Today, scientists are trying to understand how extra CTG repeats cause DM. At UVa, Dr. Mahadevan has taken this research to the next level. To prove the theory that DM is caused by toxic RNA (ribonucleic acid), his team created a new kind of mouse model. It attached many added CTG repeats to the DNA of a gene that made the muscles in mice glow green under a microscope. This enabled easy observation of what occurred as the DNA converted into RNA and, subsequently, into the proteins that determine the function of the body's cells.
The UVa researchers also devised an “on switch” that activated DM when the mice drank water containing the antibiotic doxycycline. Within a few weeks, the doxycycline caused the mice to begin producing RNA made toxic by extra CTG repeats. The mice became unable to relax their muscles, developed heart rhythm abnormalities and other symptoms of DM1. When researchers removed the antibiotic, mice stopped producing toxic RNA and returned to normal. Only mice with severely damaged hearts did not recover.

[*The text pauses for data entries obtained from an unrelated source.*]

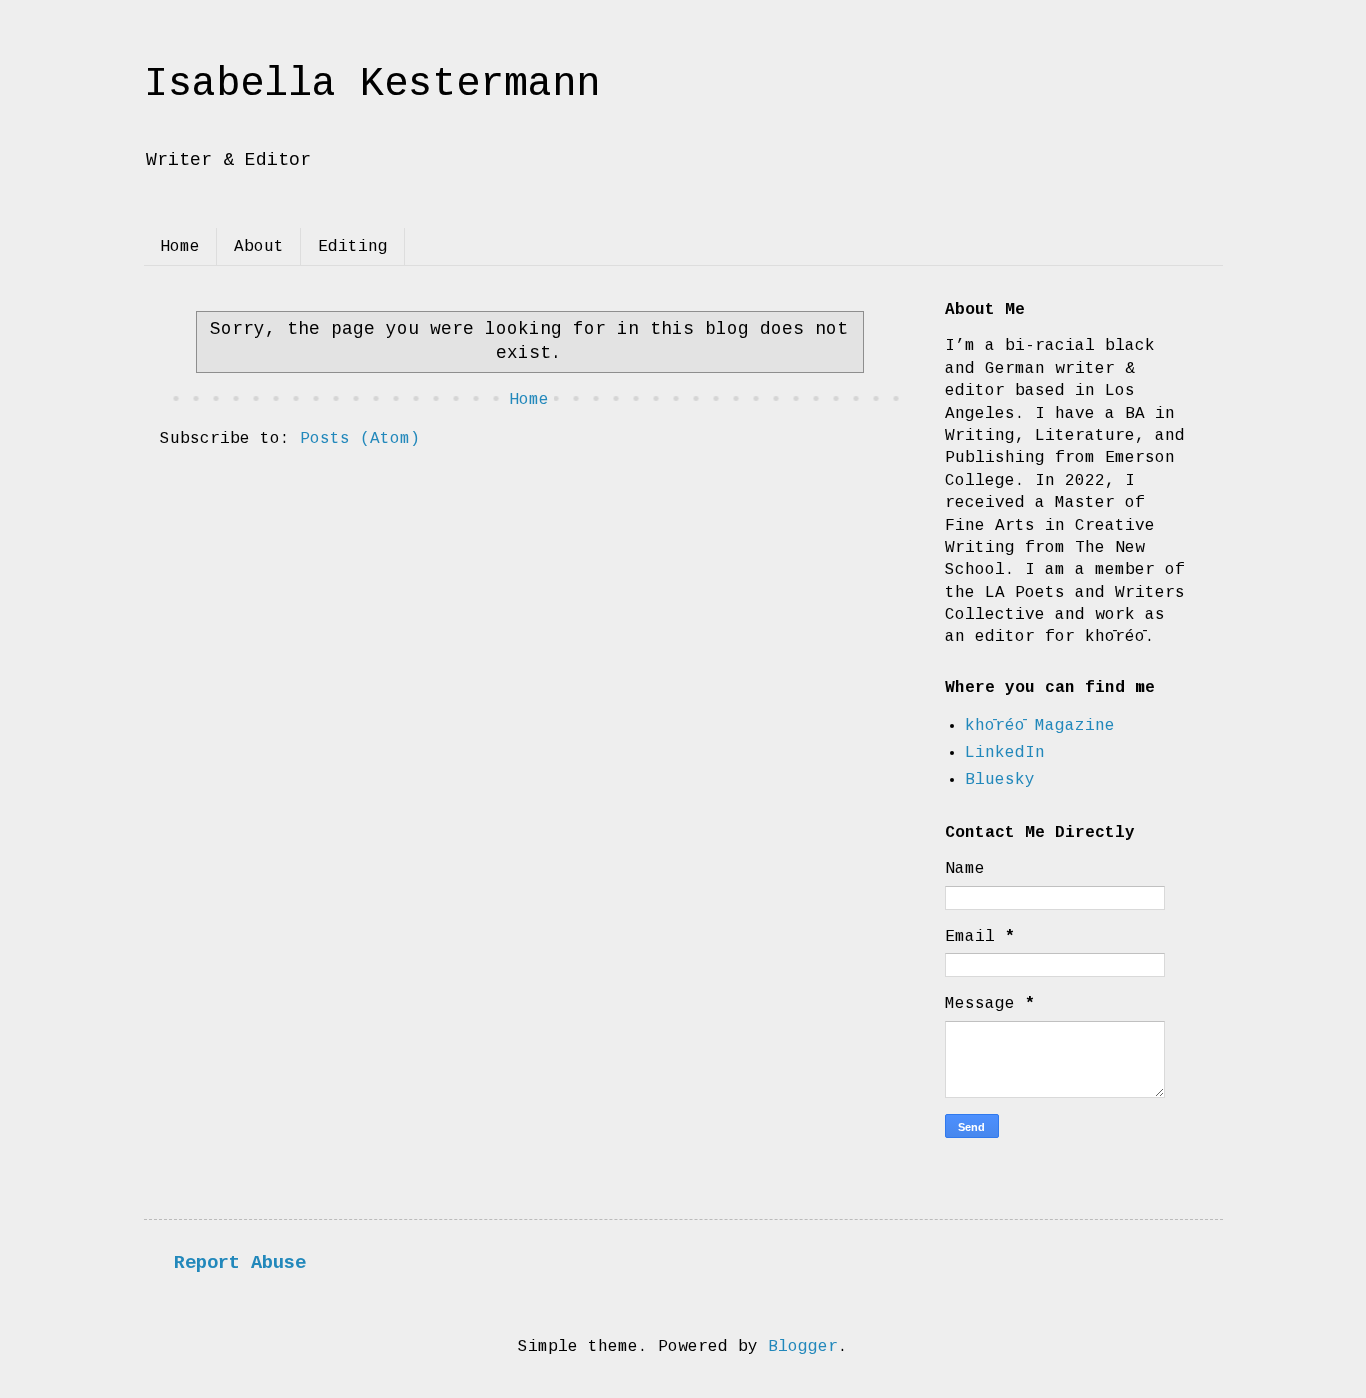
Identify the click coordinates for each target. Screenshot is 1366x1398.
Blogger (803, 1347)
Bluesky (1000, 780)
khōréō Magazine (1040, 726)
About (259, 247)
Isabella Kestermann (372, 84)
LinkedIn (1005, 753)
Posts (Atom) (360, 439)
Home (180, 247)
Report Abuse (240, 1263)
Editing (353, 247)
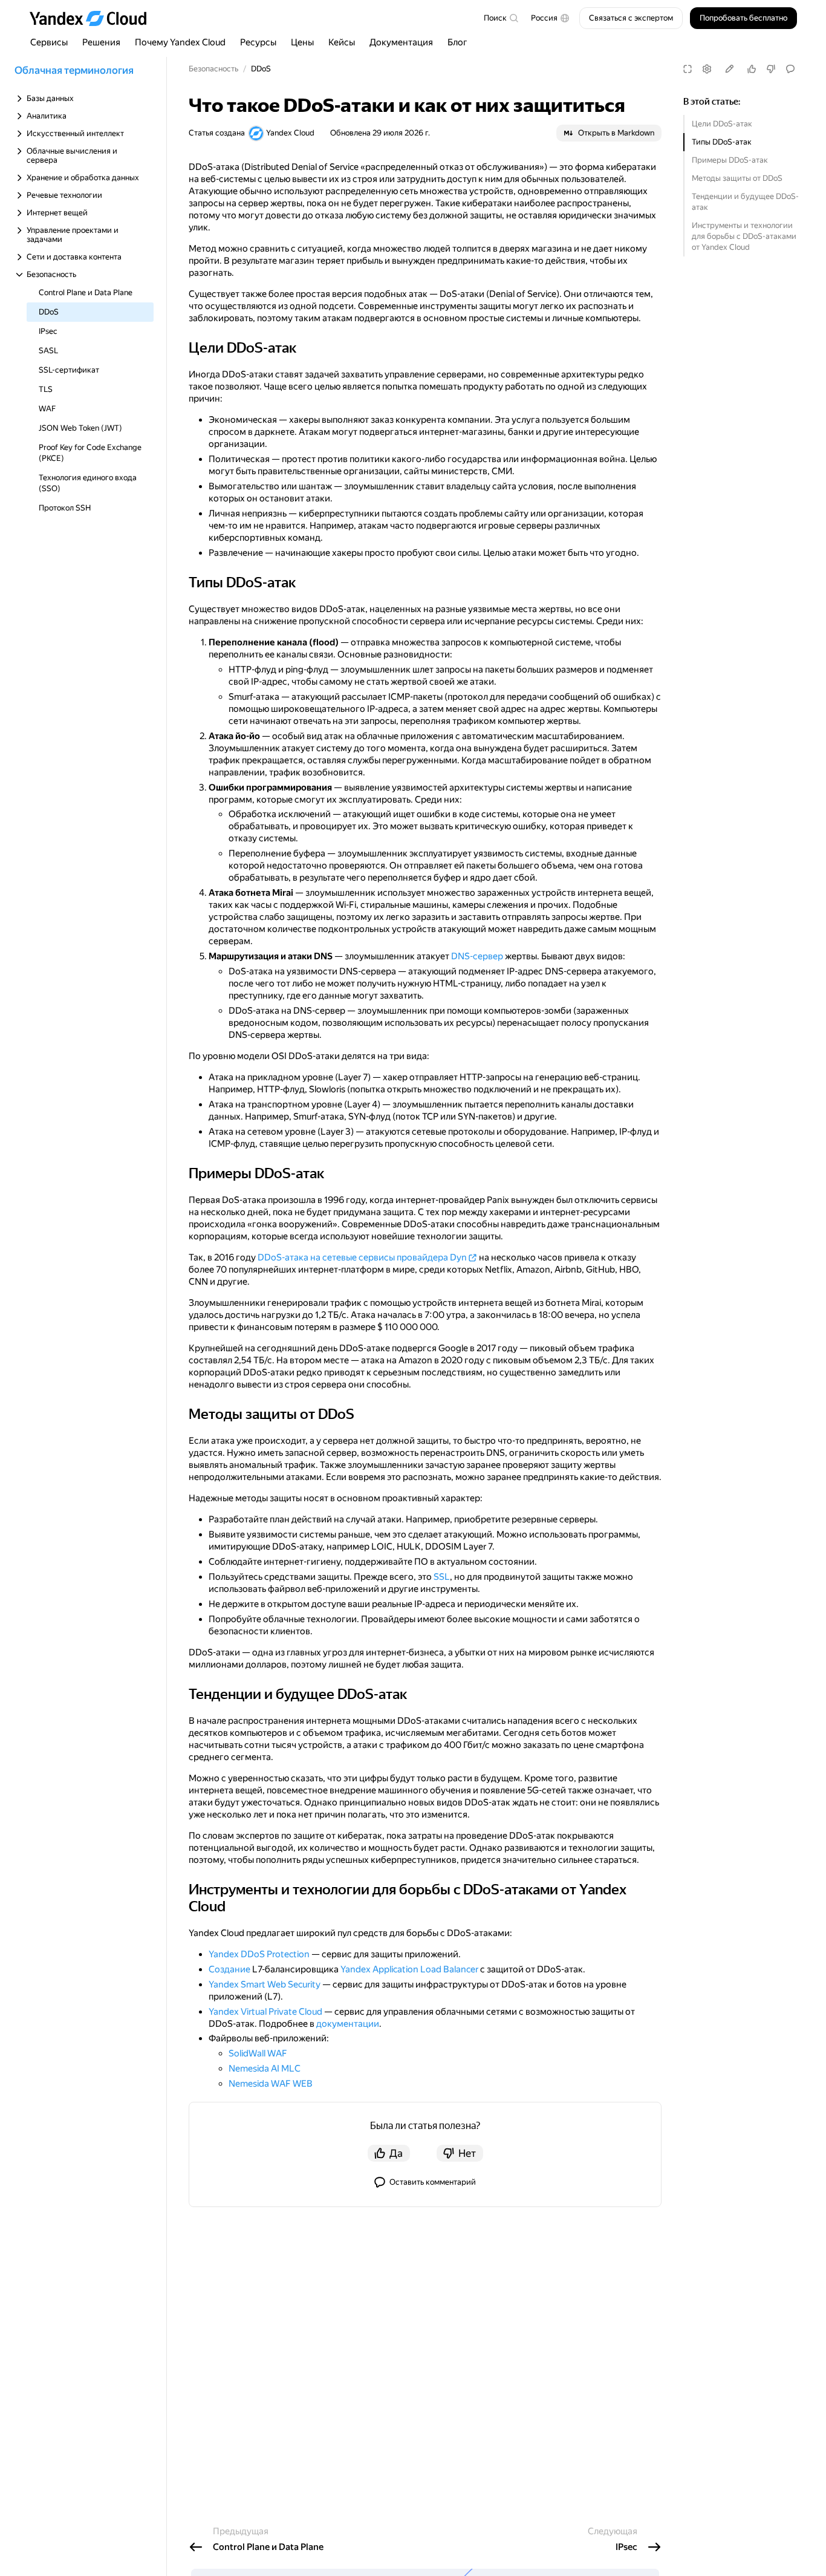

“We showed in our mouse model that when you make this poisonous RNA, the mice get various aspects of myotonic dystrophy,” Dr. Mahadevan said. “Then, when you take away the toxic RNA, the mice get back to normal.”
The UVa study appeared in the September 2006 issue of Nature Genetics and can be found online at: http://www.nature.com/ng/index.html
Looking ahead, Dr. Mahadevan said, “The goal of our work is to understand the molecular mechanisms underlying DM and to establish model systems for therapeutic interventions. Based on what we've learned so far, a therapy that silences the expression of the toxic RNA molecule seems to be a viable treatment for DM.”
In the Rachel Fund announcement last month, Dr. Brenda Banwell with Muscular Dystrophy Canada (MDC) noted, “the work of Dr. Mahadevan's laboratory will provide novel insights into myotonic dystrophy – and bridges bench research to clinical observation. We are pleased to fund excellence in research and encourage scientists working on the mechanisms and treatment of myotonic dystrophy to work together to further new insights into this disorder.”
Established by Canadian philanthropist Al Libfeld in 2005, the Rachel Fund is dedicated to advancing research on DM. It is a partnership between MDC and the Canadian Institutes of Health Research – Institute of Muscoskeletal Health and Arthritis.
The grant received by Dr. Mahadevan, who grew up in Ottawa, Canada, is the first presented by the Rachel Fund.